| TASK DIRECTIONS |
Copy all of the following material word for word, line by line, without altering anything.

| RECORDS FOR THE TASK |
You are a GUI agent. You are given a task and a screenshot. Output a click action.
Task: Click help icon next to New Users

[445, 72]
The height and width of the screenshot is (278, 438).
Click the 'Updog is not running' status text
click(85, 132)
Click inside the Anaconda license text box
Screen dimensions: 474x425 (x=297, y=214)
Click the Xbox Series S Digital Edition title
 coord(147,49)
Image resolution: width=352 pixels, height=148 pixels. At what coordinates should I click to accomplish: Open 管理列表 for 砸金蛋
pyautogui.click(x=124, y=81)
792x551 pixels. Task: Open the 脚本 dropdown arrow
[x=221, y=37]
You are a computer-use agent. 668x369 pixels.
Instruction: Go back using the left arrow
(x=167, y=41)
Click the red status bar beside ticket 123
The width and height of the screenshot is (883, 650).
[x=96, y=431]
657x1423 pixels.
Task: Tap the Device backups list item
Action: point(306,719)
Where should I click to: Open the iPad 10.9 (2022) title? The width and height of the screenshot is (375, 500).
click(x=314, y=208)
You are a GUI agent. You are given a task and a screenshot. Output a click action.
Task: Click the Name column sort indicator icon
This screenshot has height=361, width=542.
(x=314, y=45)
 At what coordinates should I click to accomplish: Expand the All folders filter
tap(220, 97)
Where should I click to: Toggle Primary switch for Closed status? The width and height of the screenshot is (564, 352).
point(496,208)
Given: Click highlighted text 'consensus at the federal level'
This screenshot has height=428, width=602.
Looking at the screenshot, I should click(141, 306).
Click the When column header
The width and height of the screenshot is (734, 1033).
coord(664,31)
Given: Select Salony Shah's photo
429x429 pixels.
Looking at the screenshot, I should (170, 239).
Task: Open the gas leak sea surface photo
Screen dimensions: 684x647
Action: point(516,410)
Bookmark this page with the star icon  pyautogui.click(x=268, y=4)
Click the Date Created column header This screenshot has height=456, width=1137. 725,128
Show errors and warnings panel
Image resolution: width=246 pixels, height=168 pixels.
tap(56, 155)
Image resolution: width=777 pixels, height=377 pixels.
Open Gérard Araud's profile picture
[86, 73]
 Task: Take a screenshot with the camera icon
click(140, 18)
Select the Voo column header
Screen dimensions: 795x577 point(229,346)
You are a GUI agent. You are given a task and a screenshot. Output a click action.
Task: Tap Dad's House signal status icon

| EXERCISE SOLUTION |
You are a GUI agent. You are given a task and a screenshot. Output a click action.
Task: Click help icon next to New Users

[445, 72]
The height and width of the screenshot is (278, 438).
Click the 'Updog is not running' status text
click(85, 132)
Click inside the Anaconda license text box
Screen dimensions: 474x425 (x=297, y=214)
Click the Xbox Series S Digital Edition title
 coord(147,49)
Image resolution: width=352 pixels, height=148 pixels. At what coordinates should I click to accomplish: Open 管理列表 for 砸金蛋
pyautogui.click(x=124, y=81)
792x551 pixels. Task: Open the 脚本 dropdown arrow
[x=221, y=37]
You are a computer-use agent. 668x369 pixels.
Instruction: Go back using the left arrow
(x=167, y=41)
Click the red status bar beside ticket 123
The width and height of the screenshot is (883, 650).
[x=96, y=431]
657x1423 pixels.
Task: Tap the Device backups list item
Action: point(306,719)
Where should I click to: Open the iPad 10.9 (2022) title? The width and height of the screenshot is (375, 500).
click(x=314, y=208)
You are a GUI agent. You are given a task and a screenshot. Output a click action.
Task: Click the Name column sort indicator icon
This screenshot has height=361, width=542.
(x=314, y=45)
 At what coordinates should I click to accomplish: Expand the All folders filter
tap(220, 97)
Where should I click to: Toggle Primary switch for Closed status? The width and height of the screenshot is (564, 352).
point(496,208)
Given: Click highlighted text 'consensus at the federal level'
This screenshot has height=428, width=602.
Looking at the screenshot, I should click(141, 306).
Click the When column header
The width and height of the screenshot is (734, 1033).
coord(664,31)
Given: Select Salony Shah's photo
429x429 pixels.
Looking at the screenshot, I should (170, 239).
Task: Open the gas leak sea surface photo
Screen dimensions: 684x647
Action: point(516,410)
Bookmark this page with the star icon  pyautogui.click(x=268, y=4)
Click the Date Created column header This screenshot has height=456, width=1137. 725,128
Show errors and warnings panel
Image resolution: width=246 pixels, height=168 pixels.
tap(56, 155)
Image resolution: width=777 pixels, height=377 pixels.
Open Gérard Araud's profile picture
[86, 73]
 Task: Take a screenshot with the camera icon
click(140, 18)
Select the Voo column header
Screen dimensions: 795x577 point(229,346)
You are a GUI agent. You are given a task and a screenshot. Output a click action.
Task: Tap Dad's House signal status icon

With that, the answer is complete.